Digital Forensics with Open Source Tools
By Cory Altheide Harlan Carvey
SYNGRESS Copyright © 2011 Elsevier, Inc.
All right reserved.
Digital Forensics with Open Source Tools
INFORMATION IN THIS CHAPTER
Welcome to "Digital Forensics with Open Source Tools"
What Is "Digital Forensics?"
What Is "Open Source?"
Benefits of Open Source Tools
WELCOME TO "DIGITAL FORENSICS WITH OPEN SOURCE TOOLS"
In digital forensics, we rely upon our expertise as examiners to interpret data and information retrieved by our tools. To provide findings, we must be able to trust our tools. When we use closed source tools exclusively, we will always have a veil of abstraction between our minds and the truth that is impossible to eliminate.
We wrote this book to fill several needs. First, we wanted to provide a work that demonstrated the full capabilities of open source forensics tools. Many examiners that are aware of and that use open source tools are not aware that you can actually perform a complete investigation using solely open source tools. Second, we wanted to shine a light on the persistence and availability (and subsequent examination) of a wide variety of digital artifacts. It is our sincere hope that the reader learns to understand the wealth of information that is available for use in a forensic examination.
To continue further, we must define what we mean by "Digital Forensics" and what we mean by "Open Source."
WHAT IS "DIGITAL FORENSICS?"
At the first Digital Forensics Research Workshop (DFRWS) in 2001, digital forensics was defined as:
The use of scientifically derived and proven methods toward the preservation, collection, validation, identification, analysis, interpretation, documentation and presentation of digital evidence derived from digital sources for the purpose of facilitating or furthering the reconstruction of events found to be criminal, or helping to anticipate unauthorized actions shown to be disruptive to planned operations.
While digital forensics techniques are used in more contexts than just criminal investigations, the principles and procedures are more or less the same no matter the investigation. While the investigation type may vary widely, the sources of evidence generally do not. Digital forensic examinations use computer-generated data as their source. Historically this has been limited to magnetic and optical storage media, but increasingly snapshots of memory from running systems are the subjects of examination.
Digital forensics is alternately (and simultaneously!) described as an art and a science. In Forensic Discovery, Wietse Venema and Dan Farmer make the argument that at times the examiner acts as a digital archaeologist and, at other times, a digital geologist.
Digital archaeology is about the direct effects from user activity, such as file contents, file access time stamps, information from deleted files, and network flow logs.... Digital geology is about autonomous processes that users have no direct control over, such as the allocation and recycling of disk blocks, file ID numbers, memory pages or process ID numbers.

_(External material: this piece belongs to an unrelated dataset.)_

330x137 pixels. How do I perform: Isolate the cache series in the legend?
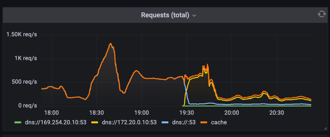click(x=219, y=123)
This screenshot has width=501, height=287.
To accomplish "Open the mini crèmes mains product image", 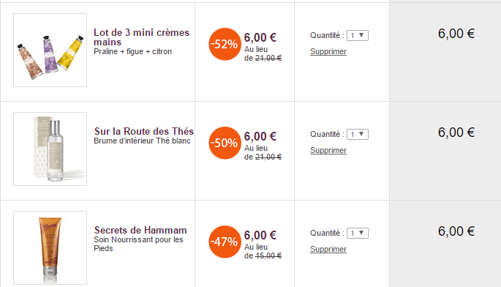I will click(x=50, y=50).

This mental model of digital forensics may be more apropos than the "digital ballistics" metaphor that has been used historically. No one ever faults an archaeologist for working on the original copy of a 4000-year-old pyramid, for example. Like archaeology and anthropology, digital forensics combines elements from "hard" or natural science with elements from "soft" or social science.
Many have made the suggestion that the dichotomy of the art and science of forensic analysis is not a paradox at all, but simply an apparent inconsistency arising from the conflation of the two aspects of the practice: the science of forensics combined with the art of investigation. Applying scientific method and deductive reasoning to data is the science—interpreting these data to reconstruct an event is the art.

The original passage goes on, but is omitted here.